Using the \(\epsilon \)-\(\delta \) Definition of a Limit

Prove that if \(\lim\limits_{x\rightarrow c}f(x)\gt0\), then there is an open interval around \(c\), for which \(f(x)\gt0\) everywhere in the interval except possibly at \(c\).

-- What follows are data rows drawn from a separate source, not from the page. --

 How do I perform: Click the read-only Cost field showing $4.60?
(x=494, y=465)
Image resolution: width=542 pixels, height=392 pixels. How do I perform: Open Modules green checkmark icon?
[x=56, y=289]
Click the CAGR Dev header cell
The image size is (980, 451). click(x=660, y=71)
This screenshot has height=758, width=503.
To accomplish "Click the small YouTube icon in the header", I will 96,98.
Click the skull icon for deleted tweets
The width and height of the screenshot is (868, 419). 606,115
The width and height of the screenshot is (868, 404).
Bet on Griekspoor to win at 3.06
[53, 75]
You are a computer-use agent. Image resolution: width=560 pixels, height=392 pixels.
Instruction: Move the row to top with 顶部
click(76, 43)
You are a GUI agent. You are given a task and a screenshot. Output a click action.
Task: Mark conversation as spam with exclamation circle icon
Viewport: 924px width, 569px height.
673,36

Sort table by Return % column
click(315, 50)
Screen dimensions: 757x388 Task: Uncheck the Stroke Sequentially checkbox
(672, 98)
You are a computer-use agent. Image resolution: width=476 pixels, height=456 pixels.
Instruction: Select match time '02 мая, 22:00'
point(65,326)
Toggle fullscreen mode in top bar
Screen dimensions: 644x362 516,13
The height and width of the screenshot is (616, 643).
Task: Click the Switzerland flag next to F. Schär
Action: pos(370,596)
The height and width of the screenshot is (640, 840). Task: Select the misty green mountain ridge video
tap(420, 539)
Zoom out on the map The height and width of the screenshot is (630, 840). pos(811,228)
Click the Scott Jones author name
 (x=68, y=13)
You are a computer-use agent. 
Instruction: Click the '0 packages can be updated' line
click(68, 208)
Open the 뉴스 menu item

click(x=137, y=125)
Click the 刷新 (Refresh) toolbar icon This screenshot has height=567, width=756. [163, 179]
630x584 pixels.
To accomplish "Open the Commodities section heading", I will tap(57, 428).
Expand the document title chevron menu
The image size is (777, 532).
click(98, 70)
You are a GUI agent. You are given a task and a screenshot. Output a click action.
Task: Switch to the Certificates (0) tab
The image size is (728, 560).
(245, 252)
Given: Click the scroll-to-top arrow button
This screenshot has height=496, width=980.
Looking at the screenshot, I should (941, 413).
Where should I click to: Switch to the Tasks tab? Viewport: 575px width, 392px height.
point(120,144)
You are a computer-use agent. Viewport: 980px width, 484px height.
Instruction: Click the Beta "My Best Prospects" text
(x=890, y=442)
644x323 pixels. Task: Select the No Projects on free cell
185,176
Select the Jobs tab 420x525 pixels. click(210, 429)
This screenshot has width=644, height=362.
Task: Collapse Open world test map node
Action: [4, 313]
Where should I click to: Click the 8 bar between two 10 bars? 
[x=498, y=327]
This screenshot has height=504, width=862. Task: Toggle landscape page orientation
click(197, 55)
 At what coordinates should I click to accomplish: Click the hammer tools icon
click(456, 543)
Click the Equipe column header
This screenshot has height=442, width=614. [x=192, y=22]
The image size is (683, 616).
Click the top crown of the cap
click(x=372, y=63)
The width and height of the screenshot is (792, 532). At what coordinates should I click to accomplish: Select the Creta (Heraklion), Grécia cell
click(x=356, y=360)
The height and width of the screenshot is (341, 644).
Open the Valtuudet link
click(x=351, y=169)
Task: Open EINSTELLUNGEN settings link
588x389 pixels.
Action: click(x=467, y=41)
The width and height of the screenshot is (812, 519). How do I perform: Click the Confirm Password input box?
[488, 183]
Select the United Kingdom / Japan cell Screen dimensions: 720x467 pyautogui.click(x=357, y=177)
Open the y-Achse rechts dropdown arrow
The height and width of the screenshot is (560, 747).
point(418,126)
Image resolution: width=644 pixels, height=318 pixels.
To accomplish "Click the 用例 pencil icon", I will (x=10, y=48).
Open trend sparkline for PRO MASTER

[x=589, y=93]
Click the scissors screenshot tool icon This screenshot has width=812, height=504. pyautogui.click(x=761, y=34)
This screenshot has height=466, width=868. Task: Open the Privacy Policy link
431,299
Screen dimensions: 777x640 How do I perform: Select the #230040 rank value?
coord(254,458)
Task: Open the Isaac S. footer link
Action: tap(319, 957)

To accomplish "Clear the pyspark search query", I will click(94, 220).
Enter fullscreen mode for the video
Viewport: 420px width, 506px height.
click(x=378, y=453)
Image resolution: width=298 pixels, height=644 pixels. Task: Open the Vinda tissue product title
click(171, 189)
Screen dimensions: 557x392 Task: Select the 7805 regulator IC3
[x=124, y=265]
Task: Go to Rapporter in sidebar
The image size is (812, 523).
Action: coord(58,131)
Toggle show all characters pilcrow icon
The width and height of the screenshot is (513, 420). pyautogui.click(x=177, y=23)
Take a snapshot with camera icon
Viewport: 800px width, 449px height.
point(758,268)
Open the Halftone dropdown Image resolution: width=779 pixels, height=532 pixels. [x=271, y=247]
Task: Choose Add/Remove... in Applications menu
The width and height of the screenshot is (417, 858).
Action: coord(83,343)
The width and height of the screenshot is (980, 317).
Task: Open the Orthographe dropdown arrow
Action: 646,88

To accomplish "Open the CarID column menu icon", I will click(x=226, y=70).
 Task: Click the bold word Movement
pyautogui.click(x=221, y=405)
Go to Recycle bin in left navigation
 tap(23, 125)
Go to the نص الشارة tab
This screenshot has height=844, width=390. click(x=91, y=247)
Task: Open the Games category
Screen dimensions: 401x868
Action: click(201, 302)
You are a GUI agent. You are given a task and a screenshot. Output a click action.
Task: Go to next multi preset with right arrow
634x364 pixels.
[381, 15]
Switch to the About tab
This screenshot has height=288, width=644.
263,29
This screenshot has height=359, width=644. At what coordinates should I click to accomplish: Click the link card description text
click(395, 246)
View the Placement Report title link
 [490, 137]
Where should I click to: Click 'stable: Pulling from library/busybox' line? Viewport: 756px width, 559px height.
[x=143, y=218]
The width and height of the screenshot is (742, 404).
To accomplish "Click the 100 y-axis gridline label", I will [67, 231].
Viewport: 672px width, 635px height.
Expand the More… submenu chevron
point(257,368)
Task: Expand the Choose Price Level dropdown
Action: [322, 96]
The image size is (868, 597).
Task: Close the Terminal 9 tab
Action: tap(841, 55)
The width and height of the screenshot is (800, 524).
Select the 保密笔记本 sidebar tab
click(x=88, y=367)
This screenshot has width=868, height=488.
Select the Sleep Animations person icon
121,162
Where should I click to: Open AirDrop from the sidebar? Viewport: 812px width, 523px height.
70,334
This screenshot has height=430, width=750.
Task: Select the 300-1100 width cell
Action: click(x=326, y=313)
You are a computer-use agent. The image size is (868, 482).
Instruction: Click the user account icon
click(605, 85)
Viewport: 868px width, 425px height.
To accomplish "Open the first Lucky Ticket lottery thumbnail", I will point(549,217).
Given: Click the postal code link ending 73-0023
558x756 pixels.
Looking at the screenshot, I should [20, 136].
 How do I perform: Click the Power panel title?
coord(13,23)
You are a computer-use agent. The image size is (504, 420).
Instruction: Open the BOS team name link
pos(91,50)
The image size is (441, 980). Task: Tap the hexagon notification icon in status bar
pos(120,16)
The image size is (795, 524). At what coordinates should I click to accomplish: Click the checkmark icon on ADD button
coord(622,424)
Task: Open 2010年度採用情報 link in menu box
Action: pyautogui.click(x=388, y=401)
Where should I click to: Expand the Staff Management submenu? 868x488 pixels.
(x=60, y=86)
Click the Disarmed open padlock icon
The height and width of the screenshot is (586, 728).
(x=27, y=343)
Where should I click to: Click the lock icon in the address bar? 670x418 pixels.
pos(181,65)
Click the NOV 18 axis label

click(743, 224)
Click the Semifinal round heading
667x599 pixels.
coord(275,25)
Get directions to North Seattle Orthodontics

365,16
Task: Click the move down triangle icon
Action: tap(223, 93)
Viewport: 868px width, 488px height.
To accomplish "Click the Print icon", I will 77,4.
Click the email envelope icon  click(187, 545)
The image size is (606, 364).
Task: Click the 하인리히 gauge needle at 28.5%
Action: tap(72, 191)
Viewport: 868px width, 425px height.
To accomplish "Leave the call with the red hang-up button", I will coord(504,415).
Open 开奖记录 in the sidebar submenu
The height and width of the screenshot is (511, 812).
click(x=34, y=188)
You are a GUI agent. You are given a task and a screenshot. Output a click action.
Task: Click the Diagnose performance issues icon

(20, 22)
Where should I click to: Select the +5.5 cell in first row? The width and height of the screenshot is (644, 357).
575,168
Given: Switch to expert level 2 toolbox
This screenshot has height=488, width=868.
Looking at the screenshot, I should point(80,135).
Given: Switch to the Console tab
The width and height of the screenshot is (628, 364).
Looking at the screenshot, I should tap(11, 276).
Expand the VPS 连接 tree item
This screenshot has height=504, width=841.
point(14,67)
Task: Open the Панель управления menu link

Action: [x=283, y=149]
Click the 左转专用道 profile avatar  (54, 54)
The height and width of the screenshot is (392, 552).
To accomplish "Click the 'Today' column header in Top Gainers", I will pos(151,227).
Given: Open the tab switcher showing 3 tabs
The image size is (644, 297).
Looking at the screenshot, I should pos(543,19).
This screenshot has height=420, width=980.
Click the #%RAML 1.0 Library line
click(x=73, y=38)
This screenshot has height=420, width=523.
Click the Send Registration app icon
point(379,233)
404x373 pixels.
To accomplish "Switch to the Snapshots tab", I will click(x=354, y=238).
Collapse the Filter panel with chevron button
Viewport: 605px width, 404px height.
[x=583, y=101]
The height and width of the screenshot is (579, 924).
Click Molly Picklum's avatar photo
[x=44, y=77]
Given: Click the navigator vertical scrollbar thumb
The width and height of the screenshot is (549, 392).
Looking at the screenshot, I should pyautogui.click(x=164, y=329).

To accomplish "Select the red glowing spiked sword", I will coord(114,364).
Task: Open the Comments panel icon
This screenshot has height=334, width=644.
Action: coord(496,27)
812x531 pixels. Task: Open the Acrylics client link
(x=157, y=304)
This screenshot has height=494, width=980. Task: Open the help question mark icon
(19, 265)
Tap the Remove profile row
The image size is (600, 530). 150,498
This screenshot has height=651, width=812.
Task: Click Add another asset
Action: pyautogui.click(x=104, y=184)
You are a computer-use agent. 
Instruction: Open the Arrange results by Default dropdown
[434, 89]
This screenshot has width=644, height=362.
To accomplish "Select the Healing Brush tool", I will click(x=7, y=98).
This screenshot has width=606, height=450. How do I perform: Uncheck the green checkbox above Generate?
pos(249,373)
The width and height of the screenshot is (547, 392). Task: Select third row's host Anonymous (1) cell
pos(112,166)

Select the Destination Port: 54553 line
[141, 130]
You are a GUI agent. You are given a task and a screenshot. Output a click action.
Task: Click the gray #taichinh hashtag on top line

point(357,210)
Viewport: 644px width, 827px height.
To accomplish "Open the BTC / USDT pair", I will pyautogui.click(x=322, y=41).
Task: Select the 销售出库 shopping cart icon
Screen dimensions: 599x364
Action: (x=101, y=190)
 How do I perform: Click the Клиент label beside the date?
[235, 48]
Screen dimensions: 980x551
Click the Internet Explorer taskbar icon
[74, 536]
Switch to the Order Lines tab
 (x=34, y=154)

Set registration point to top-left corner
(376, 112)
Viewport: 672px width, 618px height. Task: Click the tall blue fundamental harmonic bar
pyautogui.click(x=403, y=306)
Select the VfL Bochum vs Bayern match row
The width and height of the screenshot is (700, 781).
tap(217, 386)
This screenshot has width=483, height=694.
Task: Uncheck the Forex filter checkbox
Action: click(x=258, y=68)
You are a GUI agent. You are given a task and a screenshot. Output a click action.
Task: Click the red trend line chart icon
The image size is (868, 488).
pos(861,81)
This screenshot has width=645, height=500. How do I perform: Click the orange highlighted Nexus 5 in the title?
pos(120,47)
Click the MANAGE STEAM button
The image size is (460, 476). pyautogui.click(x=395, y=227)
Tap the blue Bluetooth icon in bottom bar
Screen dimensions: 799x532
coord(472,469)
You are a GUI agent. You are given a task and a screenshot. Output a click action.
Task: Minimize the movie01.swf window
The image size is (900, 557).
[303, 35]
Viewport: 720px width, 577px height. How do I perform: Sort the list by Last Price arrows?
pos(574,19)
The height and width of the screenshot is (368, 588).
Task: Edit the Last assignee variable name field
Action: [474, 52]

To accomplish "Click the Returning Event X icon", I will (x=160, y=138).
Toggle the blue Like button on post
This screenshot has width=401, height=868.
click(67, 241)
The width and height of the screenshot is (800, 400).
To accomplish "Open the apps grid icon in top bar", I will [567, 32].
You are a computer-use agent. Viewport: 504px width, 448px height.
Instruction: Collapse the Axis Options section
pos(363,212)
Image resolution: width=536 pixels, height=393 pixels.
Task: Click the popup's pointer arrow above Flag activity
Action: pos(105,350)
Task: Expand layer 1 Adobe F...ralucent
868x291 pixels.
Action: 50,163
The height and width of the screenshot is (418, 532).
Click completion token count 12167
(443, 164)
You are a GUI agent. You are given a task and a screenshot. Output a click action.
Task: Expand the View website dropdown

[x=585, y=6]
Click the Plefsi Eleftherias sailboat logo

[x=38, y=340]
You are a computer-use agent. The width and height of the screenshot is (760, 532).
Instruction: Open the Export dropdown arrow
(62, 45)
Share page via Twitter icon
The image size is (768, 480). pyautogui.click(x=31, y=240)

Solution Suppose \(\lim\limits_{x\rightarrow c}f(x)=L\gt0\). Then given any \(\epsilon \gt0\), there is a \(\delta \gt0\) so that \begin{equation*} \hbox{whenever }\quad 0\lt\vert x-c\vert \lt\delta \qquad \hbox{ then}\quad \vert f(x)-L\vert \lt\epsilon \ \end{equation*}

If \(\epsilon =\dfrac{L}{2}\), then from the definition of limit, there is a \(\delta \gt0\) so that \begin{equation*} \hbox{whenever } 0\lt\vert x-c\vert \lt\delta\quad \hbox{ then } \vert f(x)-L\vert \lt\dfrac{L}{2}\quad \hbox{ or equivalently, } \dfrac{L}{2}\lt f(x)\lt\dfrac{3L}{2} \end{equation*} Since \(\dfrac{L}{2}\gt0\), the last statement proves our assertion that \(f(x)\gt0\) for all \(x\) in the interval \((c-\delta ,c+\delta)\).